Der Dirigent und Pianist Lukas Rommelspacher bekam bereits in jungen Jahren viele Gelegenheiten, sich als musikalischer Leiter sowie als Konzertpianist vorzustellen. Weiter unten auf dieser Seite finden Sie einen ausführlichen Lebenslauf.

Lukas Rommelspacher (*1992)  studiert seit dem Wintersemester 2016/2017  an der Musikhochschule Freiburg bei Prof. Eric Le Sage. Seine musikalische Laufbahn begann er an der „Musikschule Marburg“ und setzte diese später am „Dr. Hoch‘s Konservatorium“ in Frankfurt fort, bevor er in die Klavierklasse von Prof. Axel Gremmelspacher an der Frankfurter „Hochschule für Musik und darstellende Kunst“ wechselte. Meisterkurse bei Prof. Gilead Mishory, Prof. Markus Bellheim, Prof. Helmut Deutsch und Prof. John Perry runden seine pianistische Ausbildung ab.

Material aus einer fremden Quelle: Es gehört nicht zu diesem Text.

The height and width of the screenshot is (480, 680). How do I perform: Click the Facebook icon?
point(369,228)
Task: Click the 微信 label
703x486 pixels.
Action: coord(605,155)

Rommelspachers Konzerttätigkeiten als Pianist erstrecken sich über ganz Deutschland. Er trat solistisch unter anderem mit dem Studentenorchester des „Dr. Hoch‘s Konservatorium“, der „Jungen Hessischen Philharmonie“ und dem „Collegium musicum Berlin“ auf und arbeitete mit namhaften Dirigenten wie Winfried Toll oder Frieder Bernius zusammen. 2016 war der gebürtige Marburger erstmals beim „Rheingau Musik Festival“ zu hören und 2017 war er musikalischer Leiter der "Liebestod-Produktion" des Festivals Junger Künsler Bayreuth.

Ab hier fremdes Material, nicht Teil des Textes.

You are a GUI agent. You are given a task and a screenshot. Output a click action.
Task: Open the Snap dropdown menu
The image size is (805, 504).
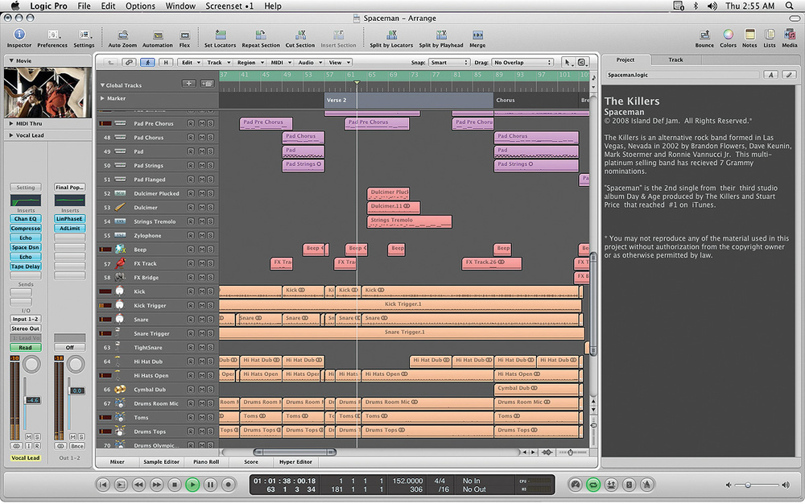pyautogui.click(x=448, y=62)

Seit dem Sommersemester 2014 ist er zudem Dirigent der Jungen Marburger Philharmonie. Weitere Engagements führten ihn ins Kinderprogramm der Alten Oper Frankfurt und an die Oper Frankfurt, wo er die musikalische Leitung der Kinderopern zu Der Rosenkavalier, Der fliegende Holländer, Hänsel und Gretel und Eugen Onegin übernahm. Seit 2015 ist er außerdem Dozent beim „Internationalen Arbeitskreis für Musik e. V.“.

 


Lukas Rommelspacher ist Preisträger mehrerer Wettbewerbe, wie zum Beispiel dem Wettbewerb „Jugend musiziert“ und dem „Annemarie-Schlüter Wettbewerb“. Außerdem gewann er Stipendien des Dr. Hoch‘s Konservatorium und der „Stiftung der Freunde und Förderer der HfMdK Frankfurt a.M.“. Der junge Musiker wird seit 2013 von „Yehudi Menuhin Live Musik Now Frankfurt am Main e. V.“ gefördert.